EXERCISE DETAILS: Show the lines below where "Collapse" occurs.

EXERCISE MATERIAL:
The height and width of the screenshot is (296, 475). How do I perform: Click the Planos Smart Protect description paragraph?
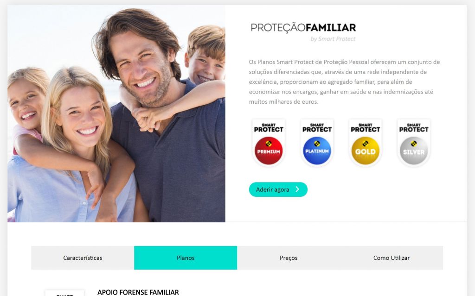click(344, 82)
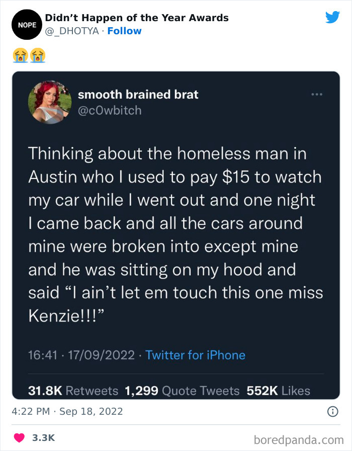Click the crying face emojis

[29, 55]
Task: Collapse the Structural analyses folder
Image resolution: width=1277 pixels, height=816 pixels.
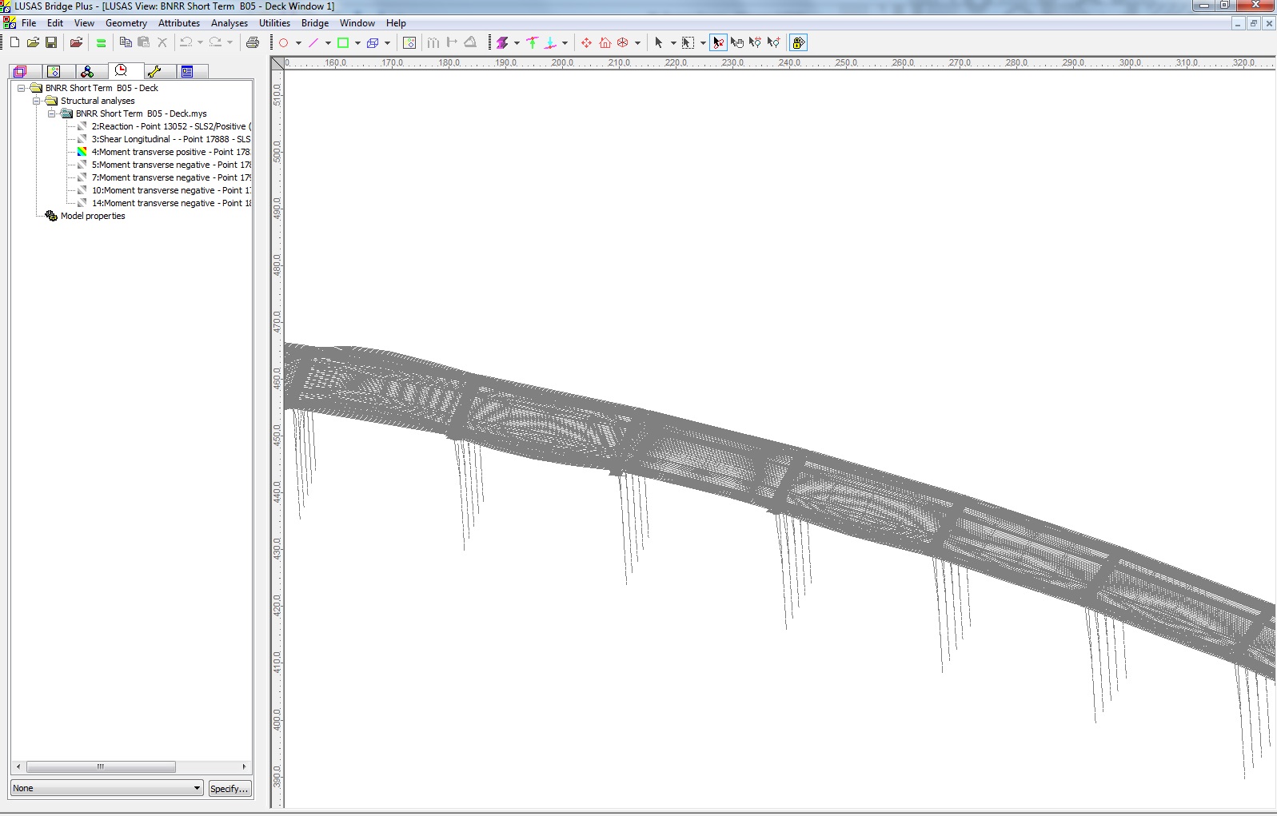Action: tap(37, 101)
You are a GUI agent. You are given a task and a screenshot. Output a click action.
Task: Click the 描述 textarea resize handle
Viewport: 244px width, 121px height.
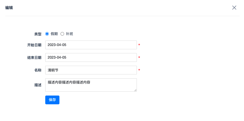135,90
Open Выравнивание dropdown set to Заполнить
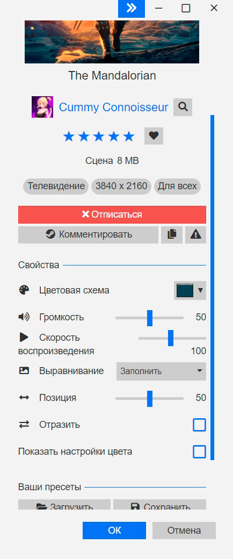233x559 pixels. click(162, 371)
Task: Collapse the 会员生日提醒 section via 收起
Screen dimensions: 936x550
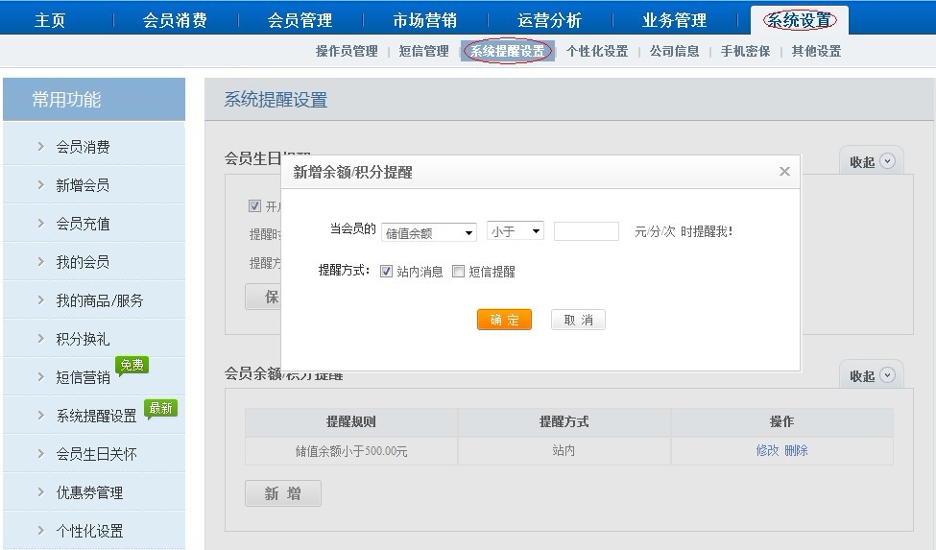Action: (872, 162)
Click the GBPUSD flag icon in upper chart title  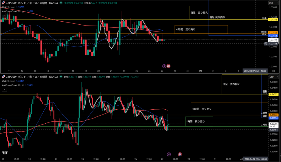coord(3,3)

RESULT OF THIS TASK:
Task: Collapse the Structural analyses folder
Task: Collapse the 会员生日提醒 section via 收起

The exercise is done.